Tuesday, September 24, 2013

Honey, Baby, Sweetheart

Honey, Baby, Sweetheart by Deb Caletti

There is a lot to be liked in this book.  The characters are interesting and amusing and likable.  Ruby, her family and the Casserole Queens have a lot to share with a reader.  The story is well written, if a little uneven at times and has a wonderful lesson for women at every point in their romantic lives.

We've got Ruby McQueen who finds her first love in bad boy Tyler and after thrilling adventures and stolen romantic moments, she has to live with some terrible decisions she makes.  

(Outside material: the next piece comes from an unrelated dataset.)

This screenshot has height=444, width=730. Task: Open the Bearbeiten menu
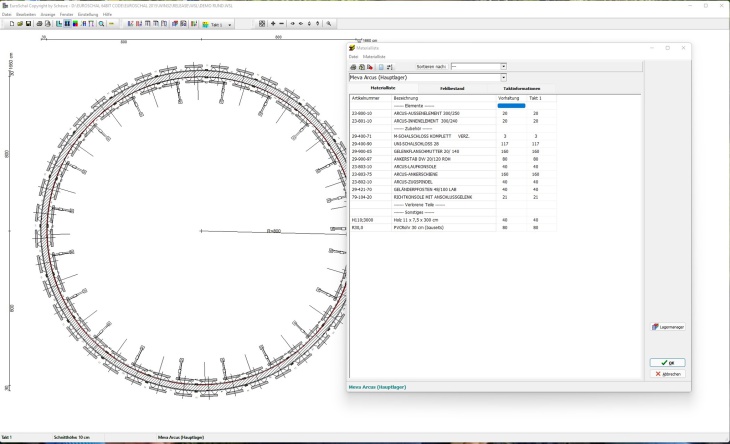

Then, there's her mother.  Ann is the town librarian, runs a book club with some of the colorful senior citizens in tiny Nine Mile Falls, the Casserole Queens.  She also still carries a torch for Chip, her ex-husband, the father of her children, the love of her life, and the flake who left to find fame and fortune. Of course, that amounted to a gig as a singer at an amusement park in Oregon.  Chip occasionally comes back to town, raising Ann's hopes and then dashing them as he leaves a wake of destruction, debt and heart break each time he goes.

And, there's Lily, one of the Casserole Queens, who's lost her husband, had a pretty serious stroke and has been outed as the romantic heroine in the book the club is currently reading.  Reuniting her with her lost love turns into an adventure with three generations of lovesick ladies.

My big peeve with this book had to be the telegraphing of 'danger ahead' over and over and from so far in advance of the actual tragedy.  I think Caletti could have left that out. Not only was it really annoying, it made the actual happening of the event seriously anticlimactic.  I think if you took out all of the heavy handed "hints", the story would have played out beautifully. This wasn't something a reader wouldn't see coming from early on and the author wraps up the story line in a really lovely and healthy way.  All the prompts for what's coming, only detracted.  So, for anyone reading the book and being annoyed by them like I was, I suggest skimming over the offending sentences. Or just, don't believe the hype. 

I enjoyed this book and it was a sweet read.  Considering how powerful Ruby's attraction is for Tyler and her difficulties concerning it, she really didn't have much interaction with him.  It seemed like a lot of her drama was an overreaction.  I did think it was pretty realistic that Ruby was aware of and frustrated by her mother making the same mistakes over and over with her dad, but didn't see when she was developing the same kind of relationship with Tyler.  The dialog is well done, the characters rich and enjoyable.  I think the book is absolutely worth your time.